Мазуров выставил в охранение Александровского и Краубе. Штурмовики двигались бесшумно, словно у них отняли тела, оставив только тени. Так должны двигаться призраки, населяющие средневековые замки, а если они давно покинули Мариенштад, что ж, они там вскоре появятся, и штурмовики сделают все от них зависящее, чтобы это произошло к следующей ночи.
Они все понимали без слов. Для общения им не требовалось даже знаков. Максимум – это кивок головы, а обычно они ограничивались только выражением глаз, будто между ними образовалась телепатическая связь, и они чувствовали мысли и боль друг друга. Странно, но в госпитале Мазуров почувствовал, как погибли двое его подчиненных, а теперь он еще в воздухе знал, что весь отряд приземлился благополучно.
Контейнер с рацией и кинокамерой нашел Рогоколь. Он едва не раздавил его, и если бы вовремя не подогнул ноги, то плюхнулся бы прямо на контейнер, и тогда отряд наверняка остался без рации. Открывать контейнер он не стал, подождав, пока не подойдет радист.
– Спасибо, – сказал Азаров.
Штурмовики знали, как ревностно он относится к рации и никому не дает ею пользоваться, хотя все умели с ней неплохо обращаться. «Нет, – постоянно твердил Азаров. – Вы обязательно что‑нибудь сломаете». К счастью, никто на рацию не посягал.
Радист затаил дыхание, когда распаковывал контейнер. У него дрожали руки, словно он только что перетаскивал тяжелые мешки. Азаров снял кожух, быстро осмотрел приборы и наконец с облегчением вздохнул. Он поднял вверх глаза и посмотрел на остальных штурмовиков, которые окружили его плотным кольцом и внимательно наблюдали за всеми его действиями.

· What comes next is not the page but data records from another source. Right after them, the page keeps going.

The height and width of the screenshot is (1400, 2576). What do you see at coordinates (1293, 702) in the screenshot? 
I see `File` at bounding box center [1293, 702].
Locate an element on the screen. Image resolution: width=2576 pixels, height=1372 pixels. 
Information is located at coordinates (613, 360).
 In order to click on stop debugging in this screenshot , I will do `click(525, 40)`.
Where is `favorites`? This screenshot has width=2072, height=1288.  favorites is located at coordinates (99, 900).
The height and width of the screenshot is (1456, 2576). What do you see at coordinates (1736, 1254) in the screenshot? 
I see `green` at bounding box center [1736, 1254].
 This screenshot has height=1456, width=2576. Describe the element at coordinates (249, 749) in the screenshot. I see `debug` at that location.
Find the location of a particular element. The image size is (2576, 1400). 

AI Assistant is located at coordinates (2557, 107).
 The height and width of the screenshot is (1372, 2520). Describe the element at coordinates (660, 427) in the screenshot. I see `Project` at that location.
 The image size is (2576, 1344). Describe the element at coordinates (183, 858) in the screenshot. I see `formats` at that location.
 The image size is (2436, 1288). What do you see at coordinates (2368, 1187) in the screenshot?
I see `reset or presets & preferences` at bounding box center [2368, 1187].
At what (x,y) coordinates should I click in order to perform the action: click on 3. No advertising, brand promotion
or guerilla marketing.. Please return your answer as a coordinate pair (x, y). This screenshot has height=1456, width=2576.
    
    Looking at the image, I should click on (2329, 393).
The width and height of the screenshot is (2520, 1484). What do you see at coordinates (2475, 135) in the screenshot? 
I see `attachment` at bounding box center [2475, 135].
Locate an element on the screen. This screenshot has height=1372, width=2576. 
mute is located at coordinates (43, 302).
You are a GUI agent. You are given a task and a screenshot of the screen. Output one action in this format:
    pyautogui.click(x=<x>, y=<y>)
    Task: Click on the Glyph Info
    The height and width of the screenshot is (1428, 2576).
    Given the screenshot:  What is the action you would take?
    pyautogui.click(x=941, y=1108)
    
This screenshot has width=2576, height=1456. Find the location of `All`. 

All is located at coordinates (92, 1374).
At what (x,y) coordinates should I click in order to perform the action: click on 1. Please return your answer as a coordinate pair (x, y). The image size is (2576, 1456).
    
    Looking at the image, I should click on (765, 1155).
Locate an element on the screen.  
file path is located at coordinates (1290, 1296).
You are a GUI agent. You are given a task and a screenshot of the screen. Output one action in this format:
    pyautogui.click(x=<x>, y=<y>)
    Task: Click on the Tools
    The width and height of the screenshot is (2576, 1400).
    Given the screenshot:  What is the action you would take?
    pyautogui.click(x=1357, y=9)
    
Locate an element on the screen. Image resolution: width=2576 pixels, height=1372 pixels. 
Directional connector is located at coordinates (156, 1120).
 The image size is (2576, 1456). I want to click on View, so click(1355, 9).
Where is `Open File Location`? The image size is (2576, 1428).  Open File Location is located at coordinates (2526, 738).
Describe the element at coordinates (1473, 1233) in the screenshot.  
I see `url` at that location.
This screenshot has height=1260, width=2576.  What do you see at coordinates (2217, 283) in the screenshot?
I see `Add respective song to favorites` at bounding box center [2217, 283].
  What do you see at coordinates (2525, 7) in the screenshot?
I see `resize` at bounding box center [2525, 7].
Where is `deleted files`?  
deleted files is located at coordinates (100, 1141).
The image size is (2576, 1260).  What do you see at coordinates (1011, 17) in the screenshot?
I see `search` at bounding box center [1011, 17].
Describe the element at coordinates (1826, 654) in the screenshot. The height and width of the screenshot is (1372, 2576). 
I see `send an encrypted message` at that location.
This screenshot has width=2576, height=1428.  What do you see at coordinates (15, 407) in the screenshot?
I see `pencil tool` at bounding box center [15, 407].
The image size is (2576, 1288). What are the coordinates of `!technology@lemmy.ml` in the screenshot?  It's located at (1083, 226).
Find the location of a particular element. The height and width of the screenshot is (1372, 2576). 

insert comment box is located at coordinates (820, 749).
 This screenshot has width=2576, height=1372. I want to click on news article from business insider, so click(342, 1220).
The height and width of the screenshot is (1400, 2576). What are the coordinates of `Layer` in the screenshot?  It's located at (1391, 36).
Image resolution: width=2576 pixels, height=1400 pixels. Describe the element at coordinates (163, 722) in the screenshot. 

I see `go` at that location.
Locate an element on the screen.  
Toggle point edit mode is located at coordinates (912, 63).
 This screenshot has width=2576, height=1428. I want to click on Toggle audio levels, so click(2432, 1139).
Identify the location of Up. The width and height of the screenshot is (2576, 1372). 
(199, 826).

– Все в порядке, – сказал он с удовлетворением.
Чуть позже наткнулись и на контейнер с автоматами. Быстро распределили вооружение. Для маскировки стволы обмотали черно‑зелено‑коричневыми лоскутками, похожими на бахрому.
Спустя час отряд уже расположился на опушке леса, наблюдая за тем, как из темноты возникают очертания башен и стен с зубцами. Штурмовики не стали оборудовать наблюдательный пункт. Они просто повалились на землю, утолили жажду и голод, а потом кто‑то из них заснул, а кто‑то стал охранять спящих. У них была вечность, чтобы придумать способ, как пробраться за эти стены. Целая вечность. Один день.